Pierre Cheucle. Crédit : DR.

Lorsque ses clients sur le départ le saluent d’un « bon courage », le visage de Pierre Cheucle s’assombrit. Le restaurateur réplique : « Je n’ai pas besoin de courage pour faire mon travail, souhaitez-moi plutôt un bon amusement. » Ces deux derniers mots figurent d’ailleurs sur un des nombreux badges, offerts par ses employés et accrochés sur son tablier. Chacun de ces badges reprend quelques-unes de ses phrases favorites, répétées à loisir tout au long de la journée : « Oh punaise ! Sensas ! Un coup de Mâcon ? ». Cela fait 11 ans qu’il a racheté Chez Marcel (Paris 6e), un vieux bistrot de 34 places à proximité du boulevard du Montparnasse. Discrètement, misant uniquement sur le bouche-à-oreille, il en a fait une des adresses bistronomiques les plus courues de Paris. Chacun de ses services se joue à guichets fermés. Et dans la salle, on peut croiser quelques célébrités : écrivain, haut magistrat, chirurgien.
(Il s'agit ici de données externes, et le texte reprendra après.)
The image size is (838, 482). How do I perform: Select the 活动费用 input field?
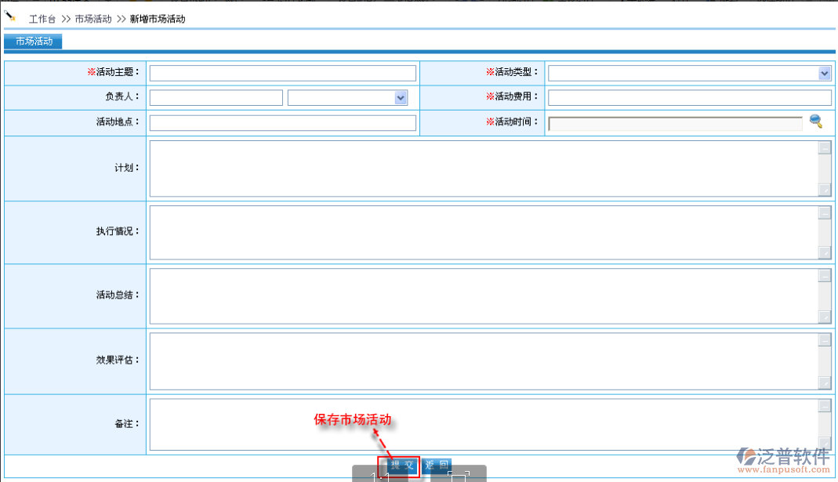coord(689,98)
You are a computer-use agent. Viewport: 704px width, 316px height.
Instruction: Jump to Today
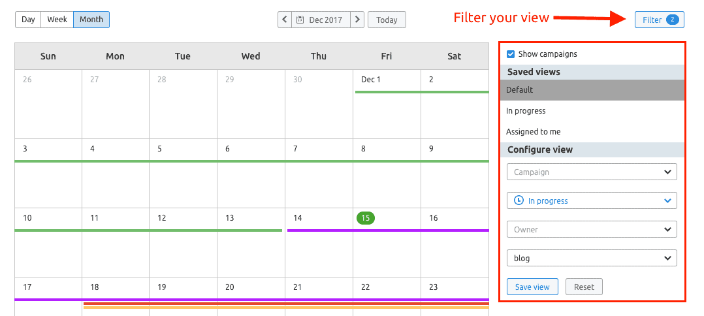[x=387, y=20]
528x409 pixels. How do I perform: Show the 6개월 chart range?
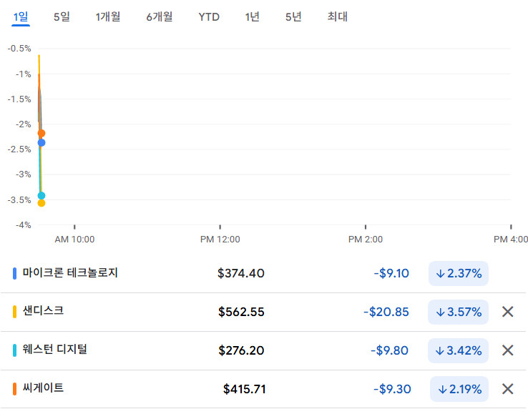[x=160, y=16]
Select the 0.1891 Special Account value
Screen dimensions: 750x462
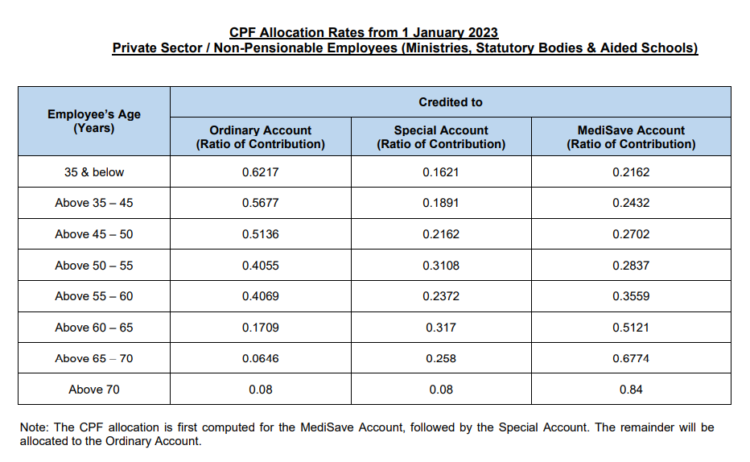pos(441,203)
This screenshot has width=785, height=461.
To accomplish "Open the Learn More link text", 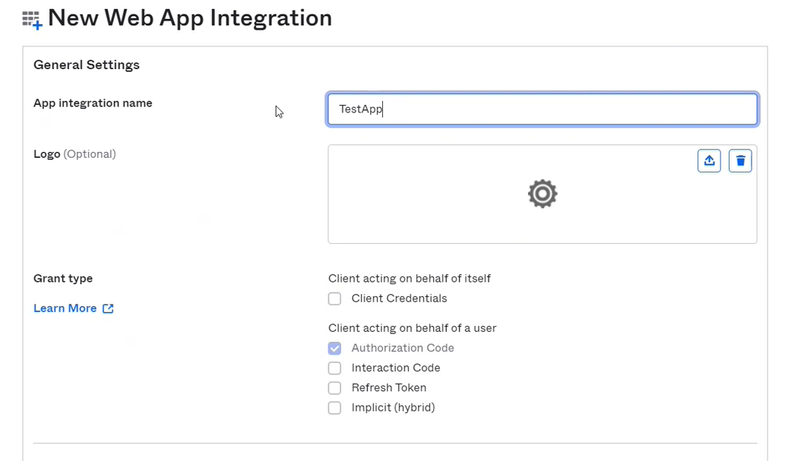I will (x=65, y=308).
Ils oublient leurs soucis quotidiens en venant dans cet établissement sans ostentation où Pierre Cheucle cultive la bonne humeur et une bonne dose d’humour. Ils restent sous le charme de la cuisine canaille du chef. Le carpaccio de cochon ou les ris de veau aux langoustines de Chez Marcel font chavirer, sans merci, toutes les bonnes résolutions diététiques. Tout est resté dans l’état où l’a laissé Marcel Laplace, qui avait accroché son prénom sur l’enseigne en 1956. Huit ans plus tard, il avait quitté Paris pour aller exercer ses talents dans le Beaujolais. Aujourd’hui âgé de 91 ans, il vient de temps à autre en visiteur rue Stanislas. Marcel Laplace était d’ailleurs présent pour le centenaire du bistrot, en 2019. Pour célébrer cet anniversaire, une grande fête s’est déroulée dans la rue, autour de 650 personnes, et animée par une vingtaine de majorettes masculines. À cette occasion, Pierre Cheucle a battu le record du monde du plus long carpaccio de cochon (33 m). Une manifestation qui en dit long sur le sens de la démesure et la générosité de ce personnage gargantuesque.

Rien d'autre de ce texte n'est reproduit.